== Exercise materials ==
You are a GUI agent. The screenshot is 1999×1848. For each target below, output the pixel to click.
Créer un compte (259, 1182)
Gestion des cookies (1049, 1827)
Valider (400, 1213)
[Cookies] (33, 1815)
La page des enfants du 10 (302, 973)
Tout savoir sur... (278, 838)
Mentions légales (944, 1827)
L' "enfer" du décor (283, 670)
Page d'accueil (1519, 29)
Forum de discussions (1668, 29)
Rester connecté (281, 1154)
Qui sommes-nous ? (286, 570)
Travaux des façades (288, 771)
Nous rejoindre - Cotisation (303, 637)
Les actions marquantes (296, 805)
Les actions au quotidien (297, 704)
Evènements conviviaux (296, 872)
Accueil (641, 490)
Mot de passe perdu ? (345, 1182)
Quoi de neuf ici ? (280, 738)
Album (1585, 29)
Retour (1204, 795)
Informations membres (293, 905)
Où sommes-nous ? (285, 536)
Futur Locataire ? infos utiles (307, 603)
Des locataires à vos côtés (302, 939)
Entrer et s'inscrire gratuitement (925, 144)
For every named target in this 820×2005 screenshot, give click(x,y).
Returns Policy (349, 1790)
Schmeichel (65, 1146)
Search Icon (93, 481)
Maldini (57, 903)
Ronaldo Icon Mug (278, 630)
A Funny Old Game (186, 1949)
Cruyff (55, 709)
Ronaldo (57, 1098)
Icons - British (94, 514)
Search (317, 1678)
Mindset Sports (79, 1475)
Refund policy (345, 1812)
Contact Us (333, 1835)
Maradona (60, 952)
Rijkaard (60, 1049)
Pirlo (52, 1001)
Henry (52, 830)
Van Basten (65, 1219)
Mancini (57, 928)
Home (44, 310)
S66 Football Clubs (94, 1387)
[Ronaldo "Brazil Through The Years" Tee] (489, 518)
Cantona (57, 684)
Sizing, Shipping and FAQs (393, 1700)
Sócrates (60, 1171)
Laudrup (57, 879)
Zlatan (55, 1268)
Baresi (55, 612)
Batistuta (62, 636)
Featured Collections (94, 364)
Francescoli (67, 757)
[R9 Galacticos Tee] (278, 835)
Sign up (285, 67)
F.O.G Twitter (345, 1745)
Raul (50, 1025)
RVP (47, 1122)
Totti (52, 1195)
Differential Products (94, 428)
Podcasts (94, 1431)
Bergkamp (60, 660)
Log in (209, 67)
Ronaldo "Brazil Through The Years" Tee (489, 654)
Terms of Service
===
## [Problem details]
Transcribe nothing except the lines from the one with "Totti (52, 1195)" through the end of the data above, each exactly as it appears.

## [Output for this exercise]
Totti (52, 1195)
Differential Products (94, 428)
Podcasts (94, 1431)
Bergkamp (60, 660)
Log in (209, 67)
Ronaldo "Brazil Through The Years" Tee (489, 654)
Terms of Service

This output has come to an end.